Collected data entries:
================================

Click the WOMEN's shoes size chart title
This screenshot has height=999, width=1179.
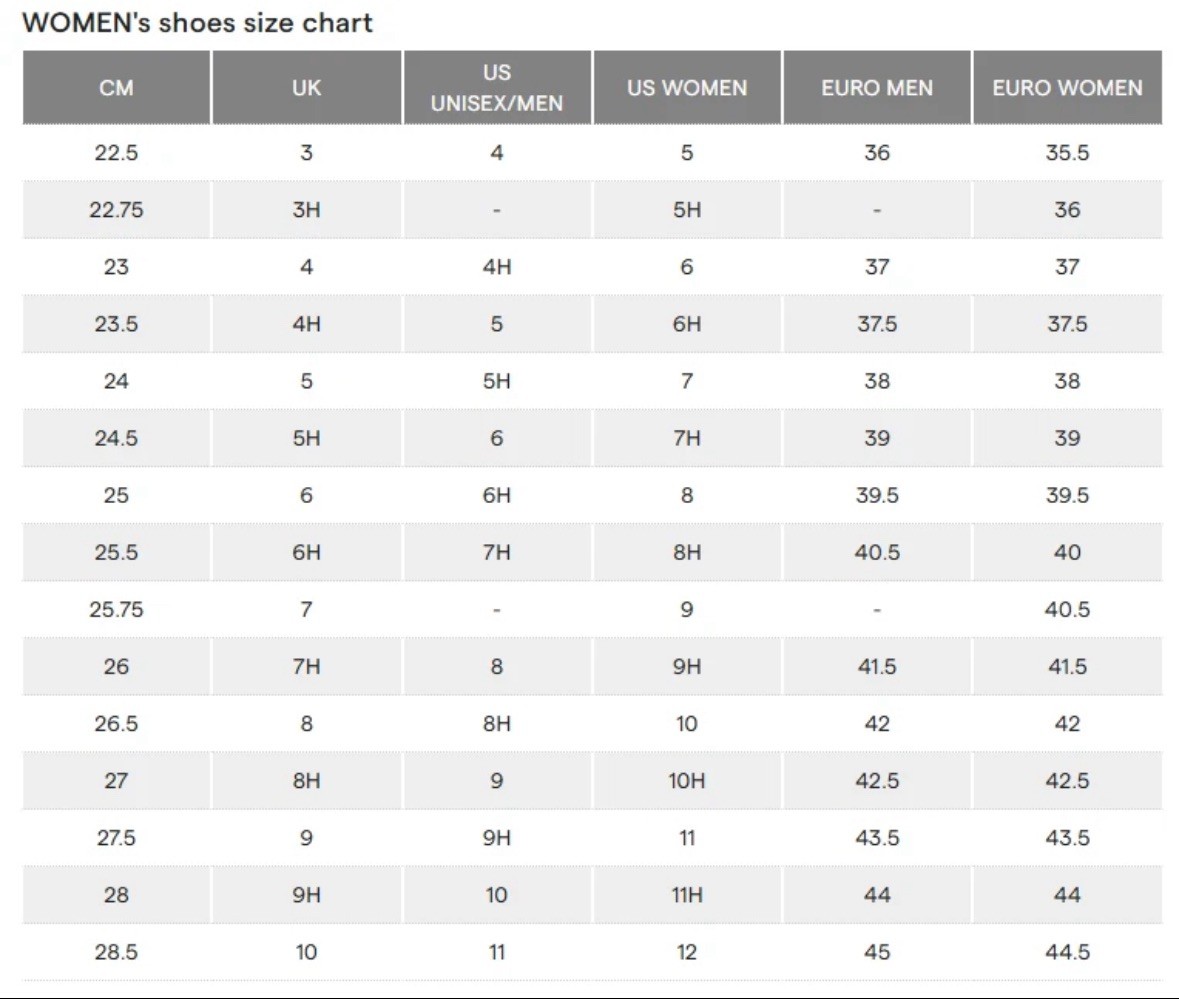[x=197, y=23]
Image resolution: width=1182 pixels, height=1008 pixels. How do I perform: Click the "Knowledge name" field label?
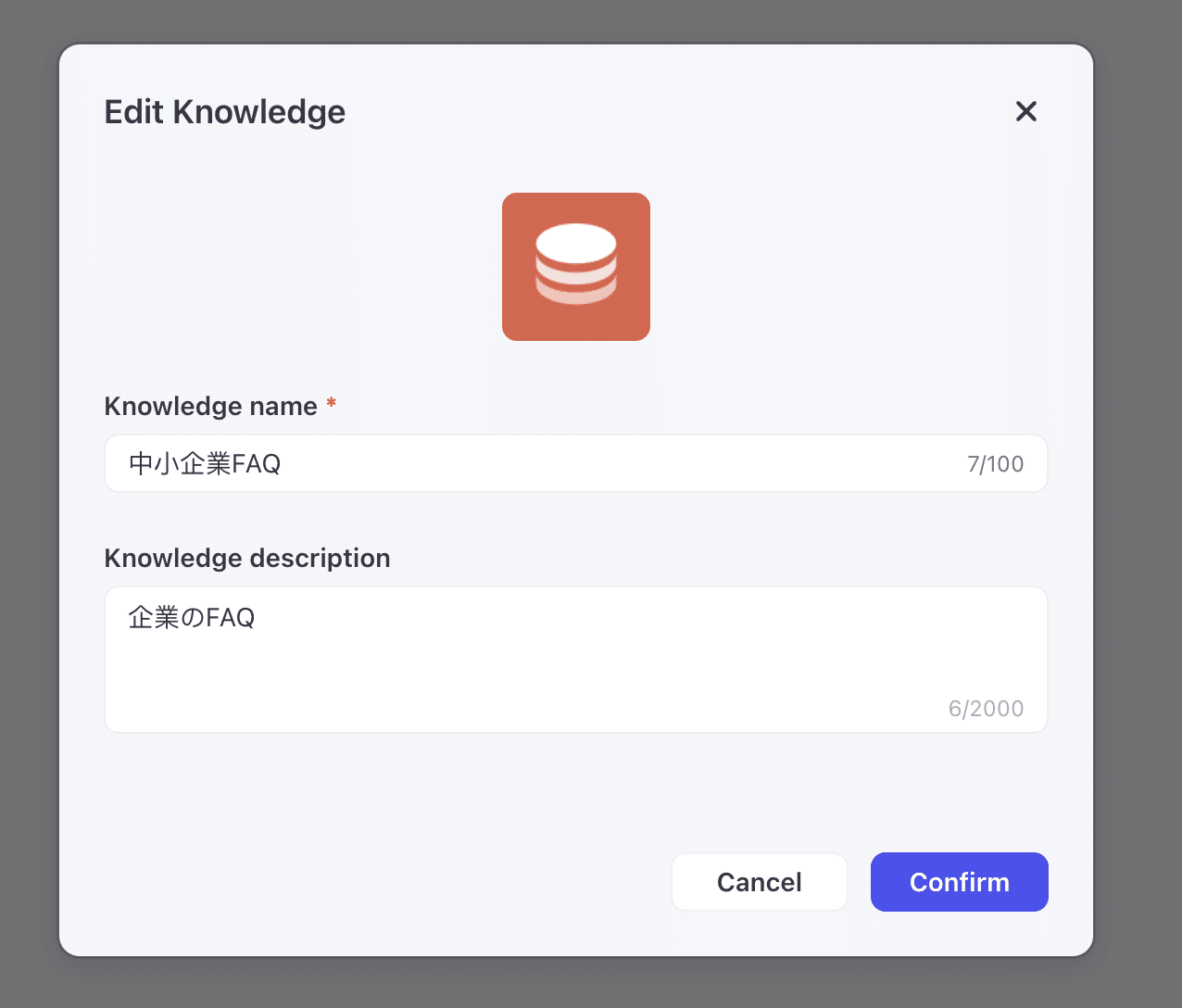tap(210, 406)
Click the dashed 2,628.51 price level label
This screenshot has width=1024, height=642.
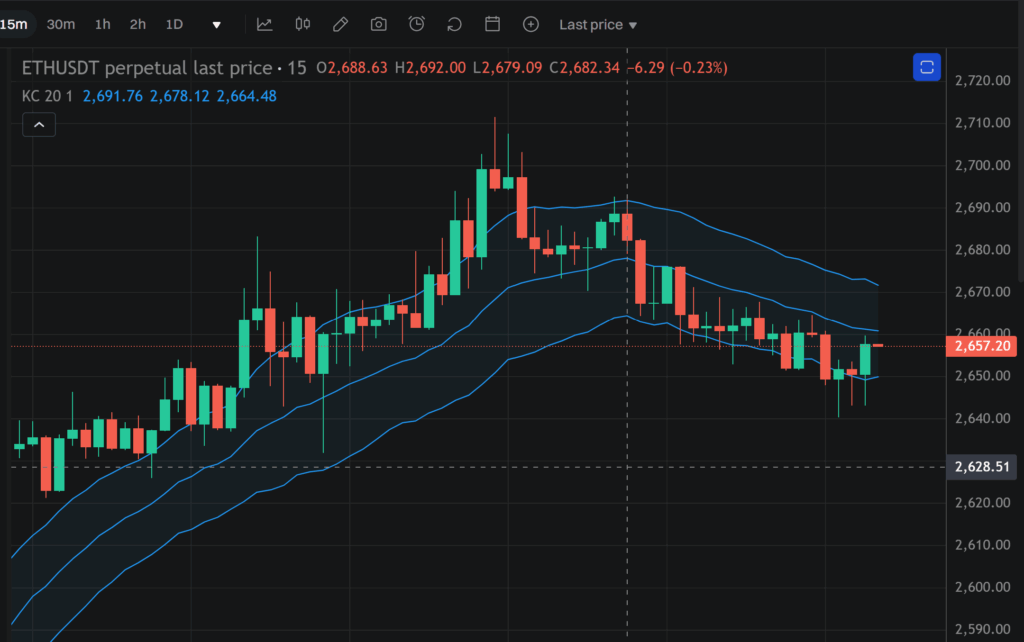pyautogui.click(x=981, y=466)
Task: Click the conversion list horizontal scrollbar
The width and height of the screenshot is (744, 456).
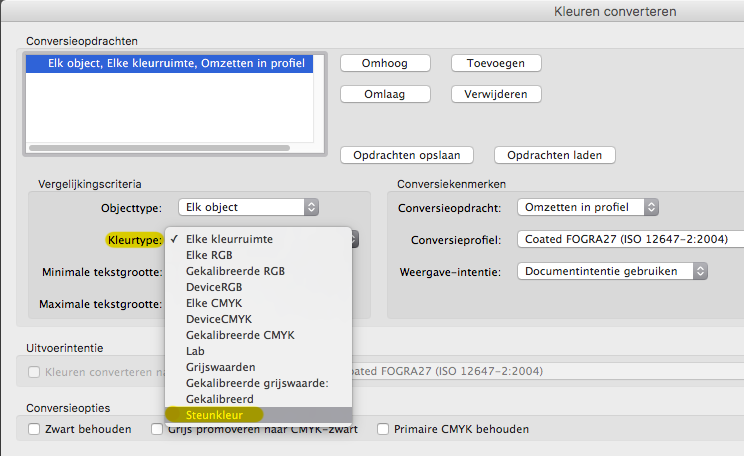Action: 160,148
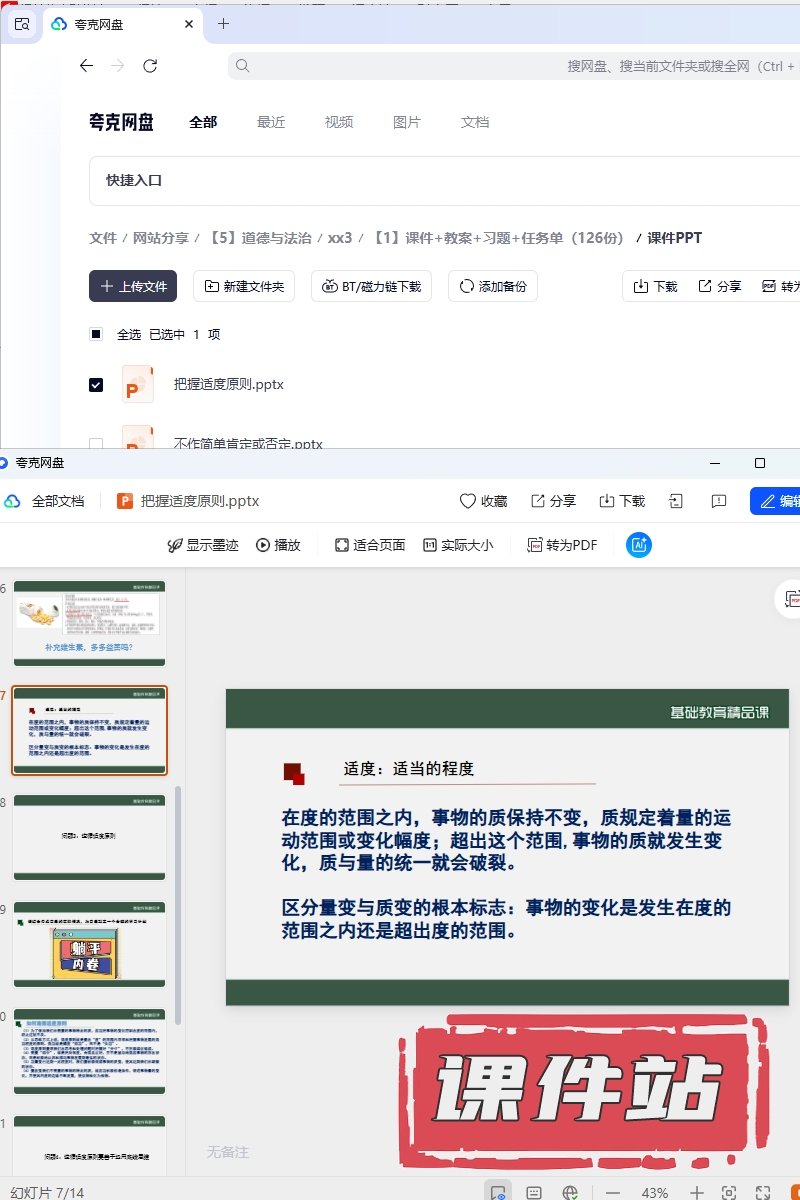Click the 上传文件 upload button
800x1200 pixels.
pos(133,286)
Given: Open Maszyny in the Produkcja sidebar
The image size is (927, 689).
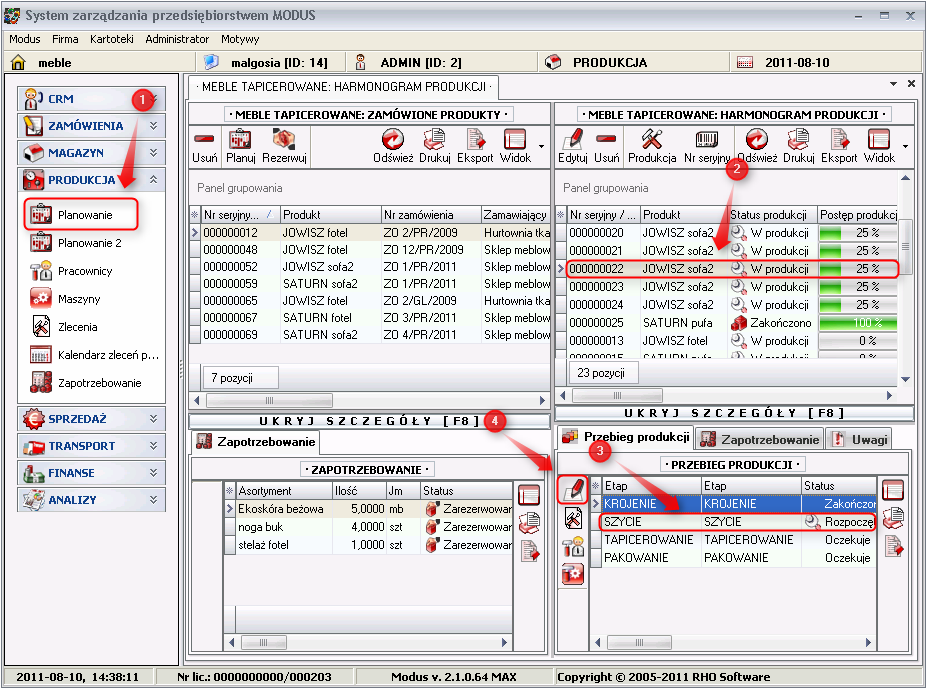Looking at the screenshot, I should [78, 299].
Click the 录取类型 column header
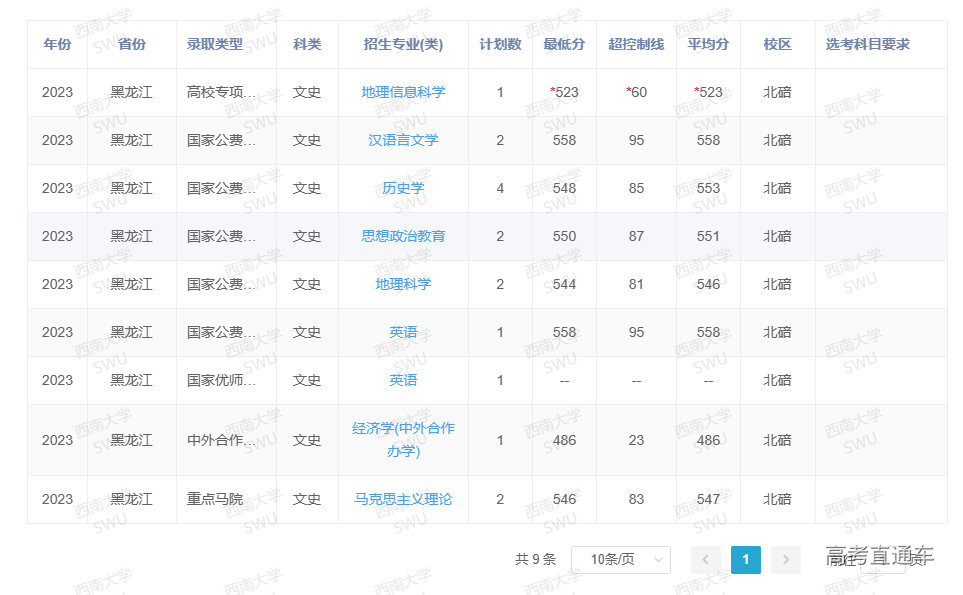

================================

● Assignment
The copy must start at the line containing "The width and" and end at the last line of the data, matching each line exactly. It must hold no pictures.

● Exercise answer
The width and height of the screenshot is (744, 456).
Action: 160,148
Click the 上传文件 upload button
800x1200 pixels.
pos(133,286)
Given: Open Maszyny in the Produkcja sidebar
The image size is (927, 689).
Looking at the screenshot, I should [78, 299].
Click the 录取类型 column header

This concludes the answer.